[THE PROBLEM]
Scan the records below for the line with "Email (18, 2202)" and the line with "Recursos [button]". Repeat those two lines and every line between them exactly, and nothing else.

[INFORMATION SUPPLIED]
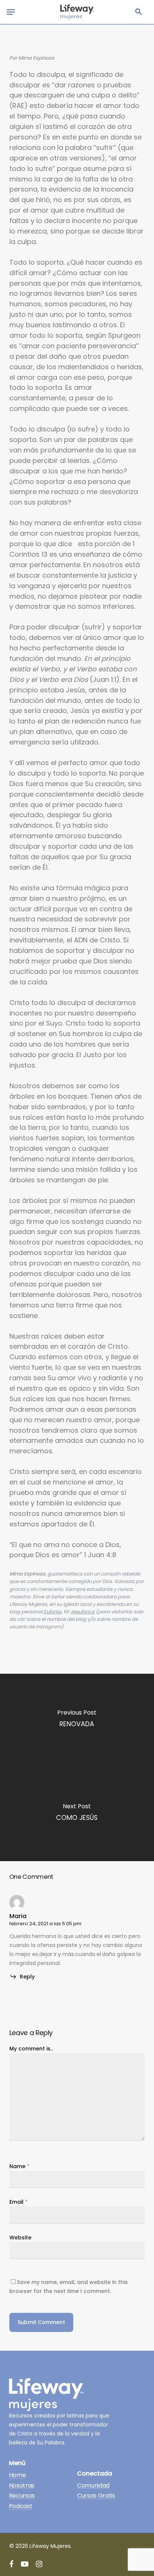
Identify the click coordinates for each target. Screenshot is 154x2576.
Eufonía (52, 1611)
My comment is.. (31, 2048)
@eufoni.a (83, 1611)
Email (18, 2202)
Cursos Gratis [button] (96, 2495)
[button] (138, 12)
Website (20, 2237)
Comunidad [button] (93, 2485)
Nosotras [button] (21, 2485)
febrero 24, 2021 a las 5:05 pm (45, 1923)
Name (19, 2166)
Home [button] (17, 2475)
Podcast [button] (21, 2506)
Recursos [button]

==

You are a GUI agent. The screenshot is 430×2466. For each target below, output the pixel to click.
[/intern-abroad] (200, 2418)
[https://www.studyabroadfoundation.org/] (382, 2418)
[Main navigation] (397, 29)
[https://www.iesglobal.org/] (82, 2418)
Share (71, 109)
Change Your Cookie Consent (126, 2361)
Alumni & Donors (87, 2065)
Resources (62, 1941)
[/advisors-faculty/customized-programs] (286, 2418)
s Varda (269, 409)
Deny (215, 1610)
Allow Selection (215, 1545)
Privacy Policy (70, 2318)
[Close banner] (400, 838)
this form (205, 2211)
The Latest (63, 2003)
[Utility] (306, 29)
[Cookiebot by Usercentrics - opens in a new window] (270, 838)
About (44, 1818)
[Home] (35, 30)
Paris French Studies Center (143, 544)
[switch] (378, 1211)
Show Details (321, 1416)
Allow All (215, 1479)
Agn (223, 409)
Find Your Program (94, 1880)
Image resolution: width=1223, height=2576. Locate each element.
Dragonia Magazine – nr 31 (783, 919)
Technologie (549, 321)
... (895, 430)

[EXERCISE OUTPUT]
Email (18, 2202)
Cursos Gratis [button] (96, 2495)
[button] (138, 12)
Website (20, 2237)
Comunidad [button] (93, 2485)
Nosotras [button] (21, 2485)
febrero 24, 2021 a las 5:05 pm (45, 1923)
Name (19, 2166)
Home [button] (17, 2475)
Podcast [button] (21, 2506)
Recursos [button]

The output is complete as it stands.